**Условие задания:**
Преобразуйте фрагмент листинга от строки, содержащей «You are a computer-use», до строки, содержащей «click(310, 50)», включительно в CSV из двух столбцов «запрос» и «ответ». На каждый запрос отводится одна строка CSV. Каждое поле заключается в кавычки, а переносы строк внутри поля заменяются пробелами.

**Строки:**
------------------------------------------------------------------------
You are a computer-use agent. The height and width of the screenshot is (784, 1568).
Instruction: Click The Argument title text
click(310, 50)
------------------------------------------------------------------------
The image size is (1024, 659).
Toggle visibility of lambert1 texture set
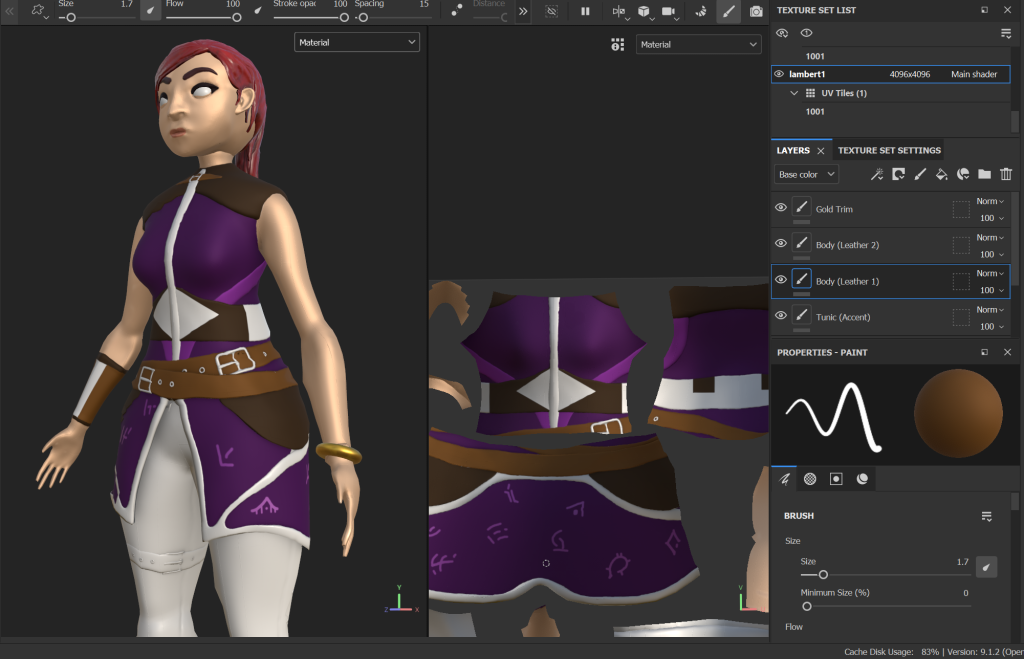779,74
------------------------------------------------------------------------
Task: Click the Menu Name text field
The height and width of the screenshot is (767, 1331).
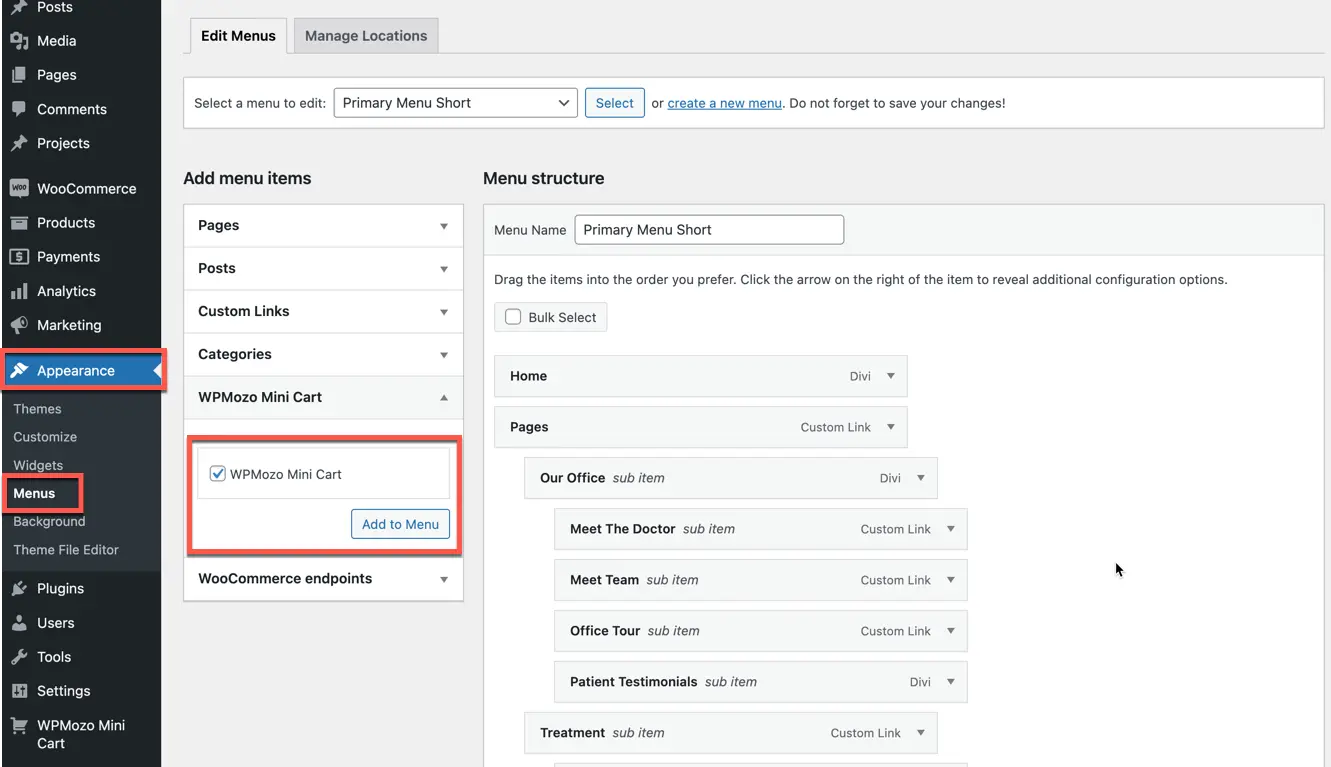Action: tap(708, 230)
------------------------------------------------------------------------
**Ответ на задание:**
запрос,ответ
"You are a computer-use agent. The height and width of the screenshot is (784, 1568). Instruction: Click The Argument title text","click(310, 50)"